The task ->
Lay out the lines below as a JSON list of strings, one per line and leaving out blank lines, from the line with "Task: Select the locked" through the last line, inclusive.

Dataset records:

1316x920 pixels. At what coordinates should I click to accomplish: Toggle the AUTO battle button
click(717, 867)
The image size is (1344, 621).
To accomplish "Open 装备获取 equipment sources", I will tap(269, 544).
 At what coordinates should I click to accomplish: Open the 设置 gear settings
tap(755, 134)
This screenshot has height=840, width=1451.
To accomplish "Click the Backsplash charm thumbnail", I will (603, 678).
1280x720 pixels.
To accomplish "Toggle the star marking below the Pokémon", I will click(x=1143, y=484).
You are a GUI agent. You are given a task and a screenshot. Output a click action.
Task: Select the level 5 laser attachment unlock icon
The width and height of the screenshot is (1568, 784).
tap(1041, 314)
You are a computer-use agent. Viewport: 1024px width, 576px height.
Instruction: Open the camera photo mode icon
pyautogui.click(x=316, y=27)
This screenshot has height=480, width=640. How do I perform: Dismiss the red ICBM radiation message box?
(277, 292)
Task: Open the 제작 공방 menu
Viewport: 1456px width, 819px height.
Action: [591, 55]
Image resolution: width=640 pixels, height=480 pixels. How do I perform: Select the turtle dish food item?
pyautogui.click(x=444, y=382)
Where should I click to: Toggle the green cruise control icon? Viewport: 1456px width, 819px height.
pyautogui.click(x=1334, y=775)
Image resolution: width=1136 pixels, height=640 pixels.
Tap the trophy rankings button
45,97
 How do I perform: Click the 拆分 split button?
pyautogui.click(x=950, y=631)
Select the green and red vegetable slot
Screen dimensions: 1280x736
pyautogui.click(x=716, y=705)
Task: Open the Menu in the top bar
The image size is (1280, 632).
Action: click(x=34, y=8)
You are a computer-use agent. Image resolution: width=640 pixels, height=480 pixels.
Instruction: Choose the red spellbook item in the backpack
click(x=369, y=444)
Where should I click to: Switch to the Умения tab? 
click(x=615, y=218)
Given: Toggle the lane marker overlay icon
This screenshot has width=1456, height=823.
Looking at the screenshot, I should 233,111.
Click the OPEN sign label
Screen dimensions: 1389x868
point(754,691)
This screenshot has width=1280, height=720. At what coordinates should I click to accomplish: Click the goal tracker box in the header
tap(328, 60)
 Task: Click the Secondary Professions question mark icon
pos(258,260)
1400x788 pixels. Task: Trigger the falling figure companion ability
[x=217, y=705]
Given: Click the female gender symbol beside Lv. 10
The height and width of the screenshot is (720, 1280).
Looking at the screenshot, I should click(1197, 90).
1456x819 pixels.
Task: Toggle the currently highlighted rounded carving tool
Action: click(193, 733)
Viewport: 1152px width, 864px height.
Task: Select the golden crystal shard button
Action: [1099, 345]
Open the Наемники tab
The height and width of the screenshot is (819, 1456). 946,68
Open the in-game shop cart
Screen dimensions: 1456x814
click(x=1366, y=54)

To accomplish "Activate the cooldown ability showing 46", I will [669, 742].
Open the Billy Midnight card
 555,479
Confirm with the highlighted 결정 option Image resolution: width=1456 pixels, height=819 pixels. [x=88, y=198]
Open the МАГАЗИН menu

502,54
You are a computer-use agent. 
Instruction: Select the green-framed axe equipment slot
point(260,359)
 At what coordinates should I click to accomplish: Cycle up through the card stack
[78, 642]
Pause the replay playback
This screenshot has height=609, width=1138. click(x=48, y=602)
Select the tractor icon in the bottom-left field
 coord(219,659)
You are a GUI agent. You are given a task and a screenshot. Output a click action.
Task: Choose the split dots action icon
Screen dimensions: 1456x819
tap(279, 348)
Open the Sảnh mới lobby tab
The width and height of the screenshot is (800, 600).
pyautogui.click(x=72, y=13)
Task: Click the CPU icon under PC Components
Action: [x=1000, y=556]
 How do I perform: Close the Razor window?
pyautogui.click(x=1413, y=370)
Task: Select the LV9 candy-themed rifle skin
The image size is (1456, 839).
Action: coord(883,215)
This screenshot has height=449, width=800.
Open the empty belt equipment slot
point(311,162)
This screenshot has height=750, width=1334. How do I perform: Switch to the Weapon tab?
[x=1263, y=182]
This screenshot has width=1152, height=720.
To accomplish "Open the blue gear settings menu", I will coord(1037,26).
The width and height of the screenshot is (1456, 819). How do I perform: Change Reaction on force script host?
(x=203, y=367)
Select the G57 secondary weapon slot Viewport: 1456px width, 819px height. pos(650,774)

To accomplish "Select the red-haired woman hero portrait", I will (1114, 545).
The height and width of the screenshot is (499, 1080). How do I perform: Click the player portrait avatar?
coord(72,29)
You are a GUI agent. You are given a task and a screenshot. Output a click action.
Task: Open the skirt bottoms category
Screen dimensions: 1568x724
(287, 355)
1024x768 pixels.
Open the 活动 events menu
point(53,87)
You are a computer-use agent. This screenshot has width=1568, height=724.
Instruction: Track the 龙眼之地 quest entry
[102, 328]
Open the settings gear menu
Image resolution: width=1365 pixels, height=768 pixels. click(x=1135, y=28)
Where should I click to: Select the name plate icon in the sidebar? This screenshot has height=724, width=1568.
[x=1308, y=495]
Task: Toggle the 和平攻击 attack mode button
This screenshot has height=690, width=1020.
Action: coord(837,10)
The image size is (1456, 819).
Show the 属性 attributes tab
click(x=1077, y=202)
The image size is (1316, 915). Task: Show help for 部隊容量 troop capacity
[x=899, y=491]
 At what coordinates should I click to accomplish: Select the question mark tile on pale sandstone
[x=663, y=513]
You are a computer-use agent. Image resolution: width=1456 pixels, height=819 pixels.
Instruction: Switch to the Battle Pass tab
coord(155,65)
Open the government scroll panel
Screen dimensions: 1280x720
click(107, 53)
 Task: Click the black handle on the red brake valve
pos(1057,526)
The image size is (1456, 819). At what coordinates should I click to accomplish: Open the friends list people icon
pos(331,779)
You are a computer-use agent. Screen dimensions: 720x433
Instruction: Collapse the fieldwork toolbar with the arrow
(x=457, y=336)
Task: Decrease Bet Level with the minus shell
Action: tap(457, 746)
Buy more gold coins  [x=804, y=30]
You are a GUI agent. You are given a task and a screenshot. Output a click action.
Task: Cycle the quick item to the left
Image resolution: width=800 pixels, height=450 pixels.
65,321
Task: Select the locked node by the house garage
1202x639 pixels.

Solution to this exercise ->
[
  "Task: Select the locked node by the house garage",
  "1202x639 pixels."
]